**Task**. Every single entry that follows is to be retyped exactly.

▶

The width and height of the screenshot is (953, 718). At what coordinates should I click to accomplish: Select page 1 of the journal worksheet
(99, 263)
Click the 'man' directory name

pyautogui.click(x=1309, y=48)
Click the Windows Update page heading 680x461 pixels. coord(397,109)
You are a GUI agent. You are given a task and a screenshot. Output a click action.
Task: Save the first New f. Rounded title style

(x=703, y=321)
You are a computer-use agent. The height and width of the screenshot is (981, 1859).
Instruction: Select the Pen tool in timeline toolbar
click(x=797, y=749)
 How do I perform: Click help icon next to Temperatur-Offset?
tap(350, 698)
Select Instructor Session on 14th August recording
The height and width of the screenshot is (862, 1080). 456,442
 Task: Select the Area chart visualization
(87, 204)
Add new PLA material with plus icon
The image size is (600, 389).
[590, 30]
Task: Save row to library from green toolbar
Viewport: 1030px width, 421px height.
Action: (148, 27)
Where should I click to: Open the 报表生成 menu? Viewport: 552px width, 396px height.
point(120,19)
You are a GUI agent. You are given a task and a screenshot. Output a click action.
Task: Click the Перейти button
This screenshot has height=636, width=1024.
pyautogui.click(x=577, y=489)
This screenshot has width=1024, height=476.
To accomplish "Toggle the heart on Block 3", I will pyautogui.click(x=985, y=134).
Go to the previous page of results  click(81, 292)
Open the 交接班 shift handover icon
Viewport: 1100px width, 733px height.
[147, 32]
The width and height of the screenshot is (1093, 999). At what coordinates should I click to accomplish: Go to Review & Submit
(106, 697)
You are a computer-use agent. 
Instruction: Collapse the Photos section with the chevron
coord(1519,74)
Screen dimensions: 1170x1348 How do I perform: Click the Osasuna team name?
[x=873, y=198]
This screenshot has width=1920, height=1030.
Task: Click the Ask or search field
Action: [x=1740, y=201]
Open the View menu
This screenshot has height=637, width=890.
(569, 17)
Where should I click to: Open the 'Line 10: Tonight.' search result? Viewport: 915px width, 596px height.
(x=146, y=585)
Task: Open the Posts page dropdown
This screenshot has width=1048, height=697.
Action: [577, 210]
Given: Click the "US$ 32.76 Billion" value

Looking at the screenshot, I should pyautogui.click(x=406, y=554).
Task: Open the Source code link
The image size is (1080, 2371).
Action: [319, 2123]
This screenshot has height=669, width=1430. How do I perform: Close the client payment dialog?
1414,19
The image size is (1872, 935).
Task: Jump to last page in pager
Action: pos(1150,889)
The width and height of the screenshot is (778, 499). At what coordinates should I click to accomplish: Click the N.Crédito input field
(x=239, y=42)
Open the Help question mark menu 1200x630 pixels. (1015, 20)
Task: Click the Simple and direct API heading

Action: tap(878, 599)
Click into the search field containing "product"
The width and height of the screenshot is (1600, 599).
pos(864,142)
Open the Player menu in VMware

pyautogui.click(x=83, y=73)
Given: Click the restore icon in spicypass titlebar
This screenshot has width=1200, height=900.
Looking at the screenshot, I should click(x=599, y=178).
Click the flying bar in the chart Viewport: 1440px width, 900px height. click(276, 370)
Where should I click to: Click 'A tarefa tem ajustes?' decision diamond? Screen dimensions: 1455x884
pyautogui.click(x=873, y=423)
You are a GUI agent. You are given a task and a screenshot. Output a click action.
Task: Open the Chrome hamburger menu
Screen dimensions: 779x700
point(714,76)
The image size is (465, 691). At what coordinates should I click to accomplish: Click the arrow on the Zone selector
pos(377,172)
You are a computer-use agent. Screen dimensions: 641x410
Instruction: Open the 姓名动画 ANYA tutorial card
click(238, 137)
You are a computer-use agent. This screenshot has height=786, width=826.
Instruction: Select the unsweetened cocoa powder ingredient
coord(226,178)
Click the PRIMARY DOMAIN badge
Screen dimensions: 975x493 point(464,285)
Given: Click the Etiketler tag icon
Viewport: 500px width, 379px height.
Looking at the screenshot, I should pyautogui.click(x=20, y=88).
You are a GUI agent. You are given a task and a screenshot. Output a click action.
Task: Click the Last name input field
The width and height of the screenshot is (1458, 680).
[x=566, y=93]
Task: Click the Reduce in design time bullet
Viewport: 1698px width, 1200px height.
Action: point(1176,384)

◀

**Output of the exercise**.
The width and height of the screenshot is (953, 718). At what coordinates should I click to accomplish: Select page 1 of the journal worksheet
(99, 263)
Click the 'man' directory name

pyautogui.click(x=1309, y=48)
Click the Windows Update page heading 680x461 pixels. coord(397,109)
You are a GUI agent. You are given a task and a screenshot. Output a click action.
Task: Save the first New f. Rounded title style

(x=703, y=321)
You are a computer-use agent. The height and width of the screenshot is (981, 1859).
Instruction: Select the Pen tool in timeline toolbar
click(x=797, y=749)
 How do I perform: Click help icon next to Temperatur-Offset?
tap(350, 698)
Select Instructor Session on 14th August recording
The height and width of the screenshot is (862, 1080). 456,442
 Task: Select the Area chart visualization
(87, 204)
Add new PLA material with plus icon
The image size is (600, 389).
[590, 30]
Task: Save row to library from green toolbar
Viewport: 1030px width, 421px height.
Action: (148, 27)
Where should I click to: Open the 报表生成 menu? Viewport: 552px width, 396px height.
point(120,19)
You are a GUI agent. You are given a task and a screenshot. Output a click action.
Task: Click the Перейти button
This screenshot has height=636, width=1024.
pyautogui.click(x=577, y=489)
This screenshot has width=1024, height=476.
To accomplish "Toggle the heart on Block 3", I will pyautogui.click(x=985, y=134).
Go to the previous page of results  click(81, 292)
Open the 交接班 shift handover icon
Viewport: 1100px width, 733px height.
[147, 32]
The width and height of the screenshot is (1093, 999). At what coordinates should I click to accomplish: Go to Review & Submit
(106, 697)
You are a computer-use agent. 
Instruction: Collapse the Photos section with the chevron
coord(1519,74)
Screen dimensions: 1170x1348 How do I perform: Click the Osasuna team name?
[x=873, y=198]
This screenshot has width=1920, height=1030.
Task: Click the Ask or search field
Action: [x=1740, y=201]
Open the View menu
This screenshot has height=637, width=890.
(569, 17)
Where should I click to: Open the 'Line 10: Tonight.' search result? Viewport: 915px width, 596px height.
(x=146, y=585)
Task: Open the Posts page dropdown
This screenshot has width=1048, height=697.
Action: [577, 210]
Given: Click the "US$ 32.76 Billion" value

Looking at the screenshot, I should pyautogui.click(x=406, y=554).
Task: Open the Source code link
The image size is (1080, 2371).
Action: [319, 2123]
This screenshot has height=669, width=1430. How do I perform: Close the client payment dialog?
1414,19
The image size is (1872, 935).
Task: Jump to last page in pager
Action: pos(1150,889)
The width and height of the screenshot is (778, 499). At what coordinates should I click to accomplish: Click the N.Crédito input field
(x=239, y=42)
Open the Help question mark menu 1200x630 pixels. (1015, 20)
Task: Click the Simple and direct API heading

Action: tap(878, 599)
Click into the search field containing "product"
The width and height of the screenshot is (1600, 599).
pos(864,142)
Open the Player menu in VMware

pyautogui.click(x=83, y=73)
Given: Click the restore icon in spicypass titlebar
This screenshot has width=1200, height=900.
Looking at the screenshot, I should click(x=599, y=178).
Click the flying bar in the chart Viewport: 1440px width, 900px height. click(276, 370)
Where should I click to: Click 'A tarefa tem ajustes?' decision diamond? Screen dimensions: 1455x884
pyautogui.click(x=873, y=423)
You are a GUI agent. You are given a task and a screenshot. Output a click action.
Task: Open the Chrome hamburger menu
Screen dimensions: 779x700
point(714,76)
The image size is (465, 691). At what coordinates should I click to accomplish: Click the arrow on the Zone selector
pos(377,172)
You are a computer-use agent. Screen dimensions: 641x410
Instruction: Open the 姓名动画 ANYA tutorial card
click(238, 137)
You are a computer-use agent. This screenshot has height=786, width=826.
Instruction: Select the unsweetened cocoa powder ingredient
coord(226,178)
Click the PRIMARY DOMAIN badge
Screen dimensions: 975x493 point(464,285)
Given: Click the Etiketler tag icon
Viewport: 500px width, 379px height.
Looking at the screenshot, I should pyautogui.click(x=20, y=88).
You are a GUI agent. You are given a task and a screenshot. Output a click action.
Task: Click the Last name input field
The width and height of the screenshot is (1458, 680).
[x=566, y=93]
Task: Click the Reduce in design time bullet
Viewport: 1698px width, 1200px height.
Action: point(1176,384)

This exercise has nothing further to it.